彭虎1, 李源汉1, 邓长寿1, 吴志健2   

  1. 1. 九江学院 计算机与大数据科学学院, 江西九江 332005;
    2. 武汉大学 计算机学院, 武汉 430072
  • 收稿日期:2021-05-12 修回日期:2021-07-30 发布日期:2021-09-09
  • 作者简介:彭虎(1981-),男,副教授、博士,主研方向为智能计算及应用;李源汉,本科生;邓长寿、吴志健,教授、博士。
  • 基金资助:
    国家自然科学基金(61763019);江西省自然科学基金(20202BABL202019)。
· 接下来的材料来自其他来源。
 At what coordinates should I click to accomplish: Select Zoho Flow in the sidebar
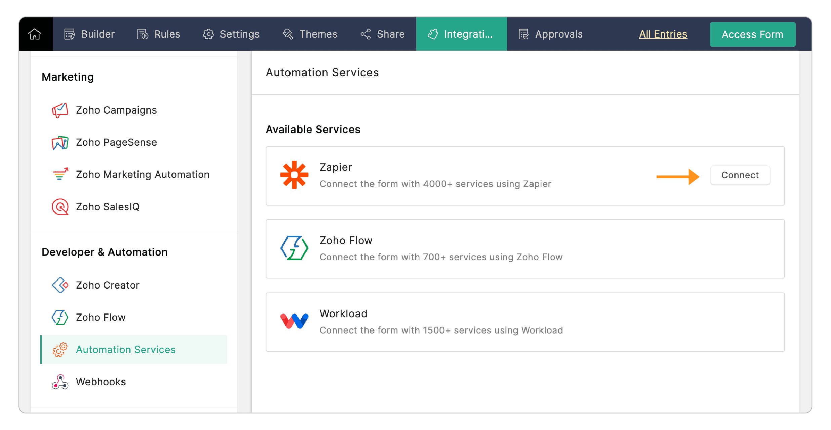100,317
Multi-Strategy Reconciled Cuckoo Search Algorithm

PENG Hu1, LI Yuanhan1, DENG Changshou1, WU Zhijian2   

  1. 1. School of Computer and Big Data Science, Jiujiang University, Jiujiang, Jiangxi 332005, China;
    2. School of Computer Science, Wuhan University, Wuhan 430072, China
  • Received:2021-05-12 Revised:2021-07-30 Published:2021-09-09

摘要: 布谷鸟搜索(CS)算法是一种新型的群智能算法,结构简单且寻优能力较强,但存在勘探与开采不平衡以及易陷入局部极值的问题。提出一种多策略调和的布谷鸟搜索(MSRCS)算法,基于概率规则选择由自适应步长和改进解更新方法组成的调和策略对布谷鸟个体进行更新,其中自适应步长引导布谷鸟在更好的方向上寻优,3种改进的解更新方法分别从自身邻域、当前最优个体和随机位置3个角度对勘探和开采进行调和,从而提升全局搜索和局部搜索在迭代过程中的适应性。在CEC2013测试集的28个基准函数上的实验结果表明,MSRCS算法至少有12个测试函数优于原始CS及其7种改进算法且排名第一,在求解单峰、多峰和组合函数问题时寻优能力更强,同时相比于3种经典群智能优化算法具有更快的收敛速度和更高的解精度。
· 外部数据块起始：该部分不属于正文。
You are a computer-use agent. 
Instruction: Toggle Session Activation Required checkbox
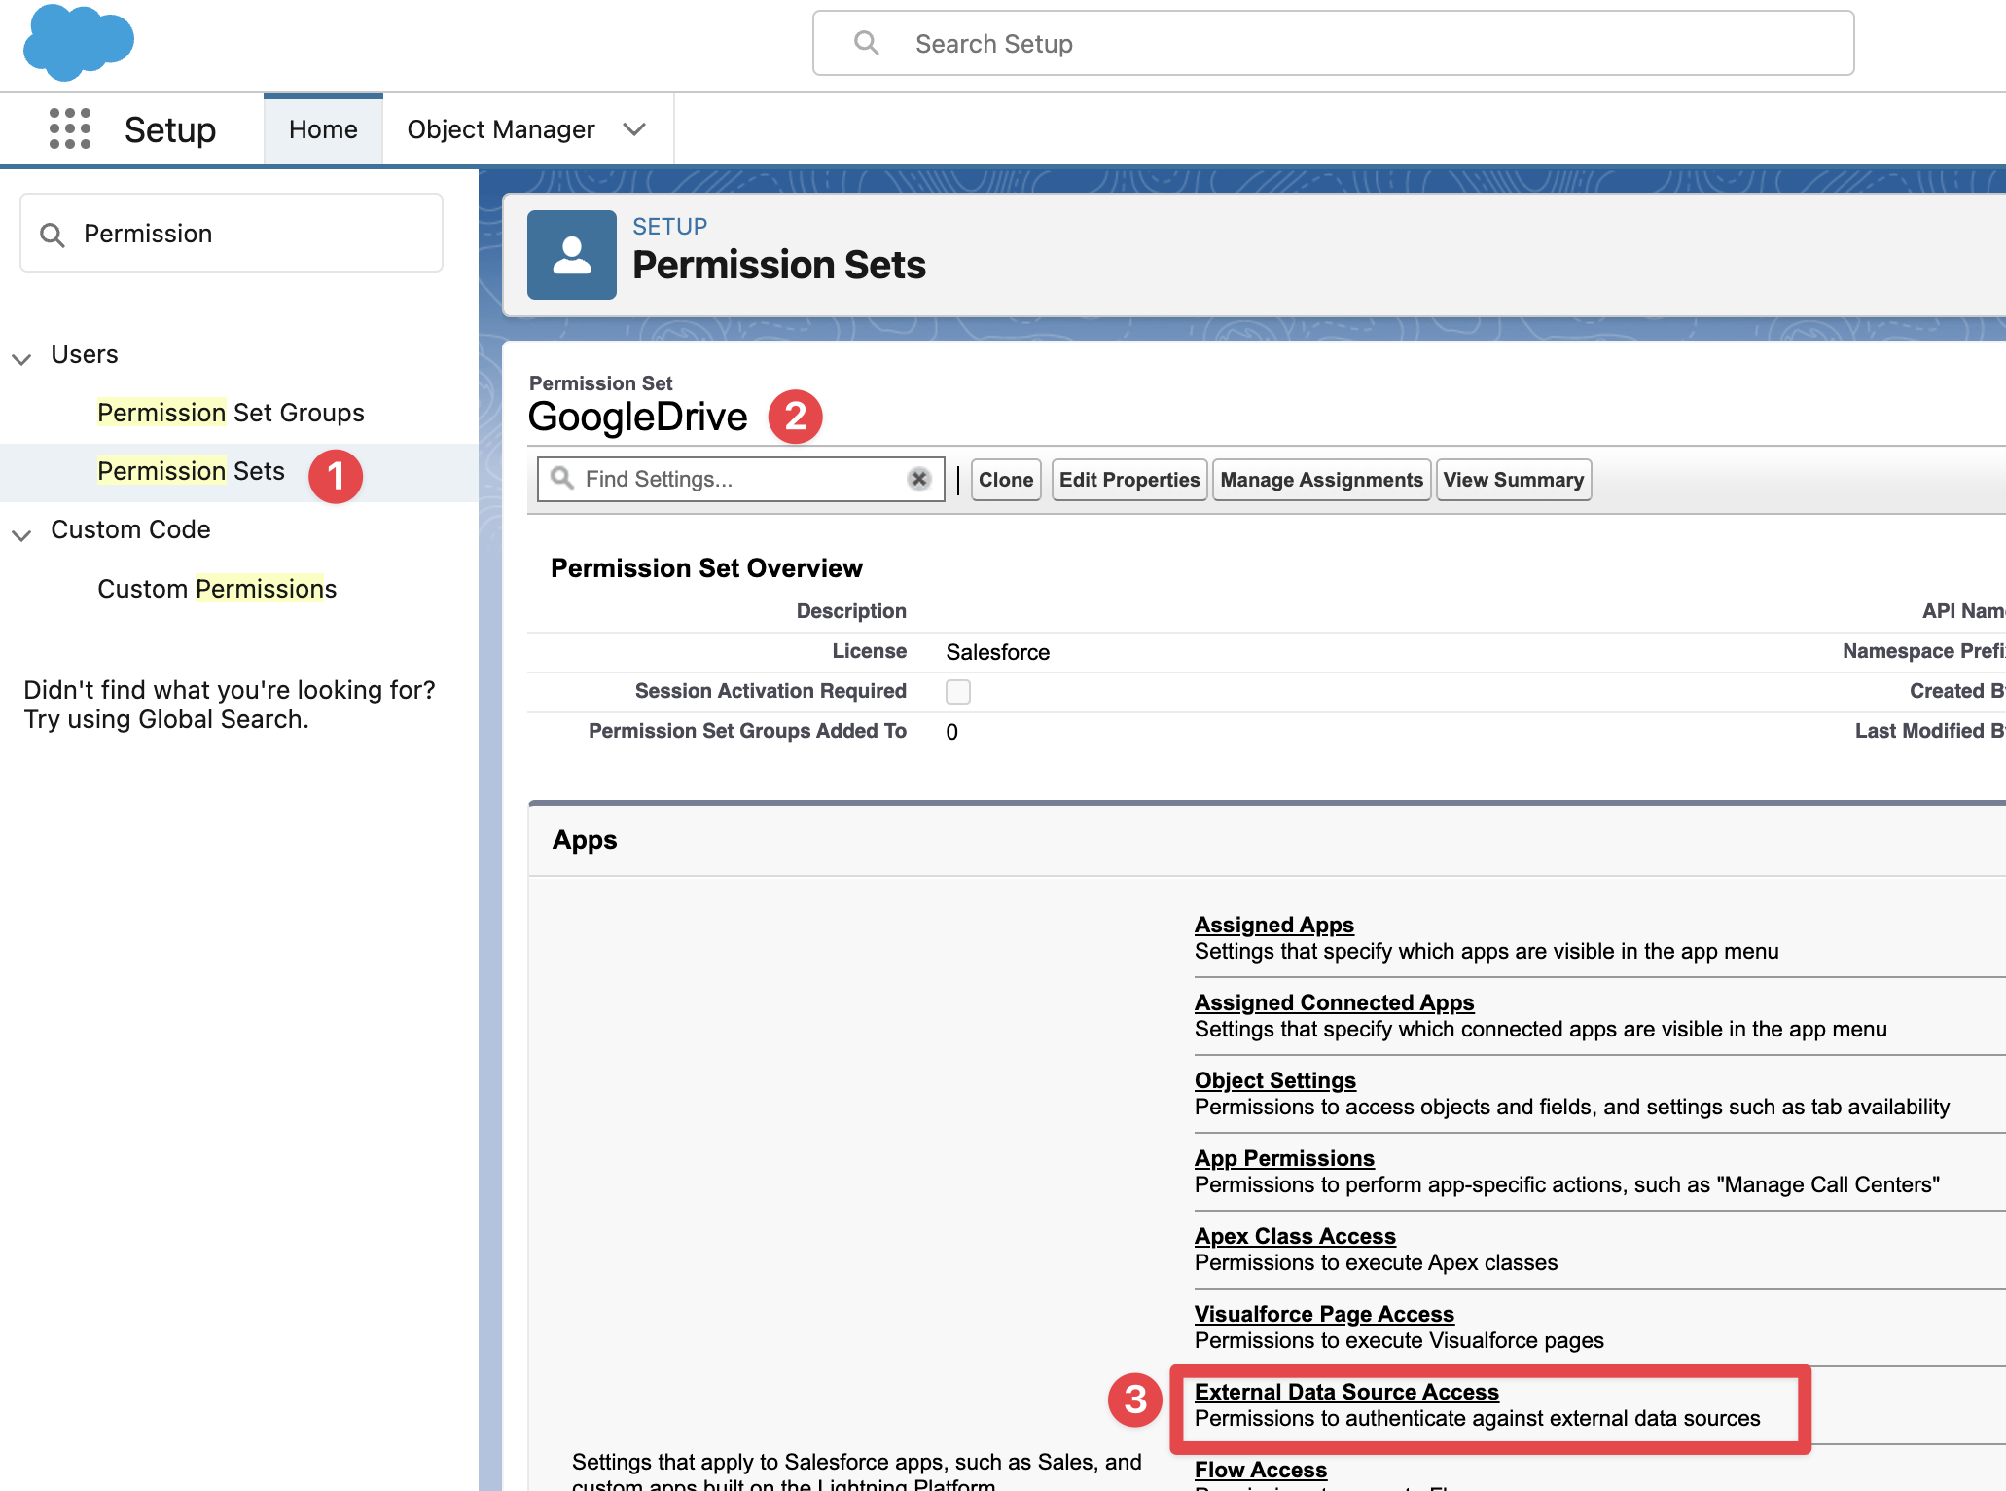pyautogui.click(x=958, y=691)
关键词: 群智能算法, 布谷鸟搜索算法, 自适应步长, 解更新方法, 全局搜索

Abstract: The Cuckoo Search(CS) Algorithm is a new swarm intelligence optimization algorithm with a simple structure and good searching ability.Its disadvantages include an imbalance between exploration and exploitation and easily falling into the local optimum.To solve these problems, we propose a Multi-Strategy Reconciled Cuckoo Search(MSRCS) algorithm.The proposed algorithm is based on probability rules in selecting reconciliatory strategies, including a self-adaptive step size and modified solution-update methods to realize individual updates.The self-adaptive step size leads Cuckoos in a better direction.Three modified solution-update methods are searched from their respective neighborhoods, move toward the contemporary optimum, and generate a random solution to balance exploration and exploitation.This algorithm effectively improves the adjusting ability of global and local searches during the iteration process.The experimental results obtained using 28 benchmark functions of the CEC2013 test show that MSRCS has at least 12 functions that are superior to the original CS and its seven improved algorithms and ranks first, indicating better optimization ability in solving unimodal, multimodal, and combinatorial function problems.In addition, MSRCS yields better convergence speed and solution accuracy than three classical swarm intelligence optimization algorithms.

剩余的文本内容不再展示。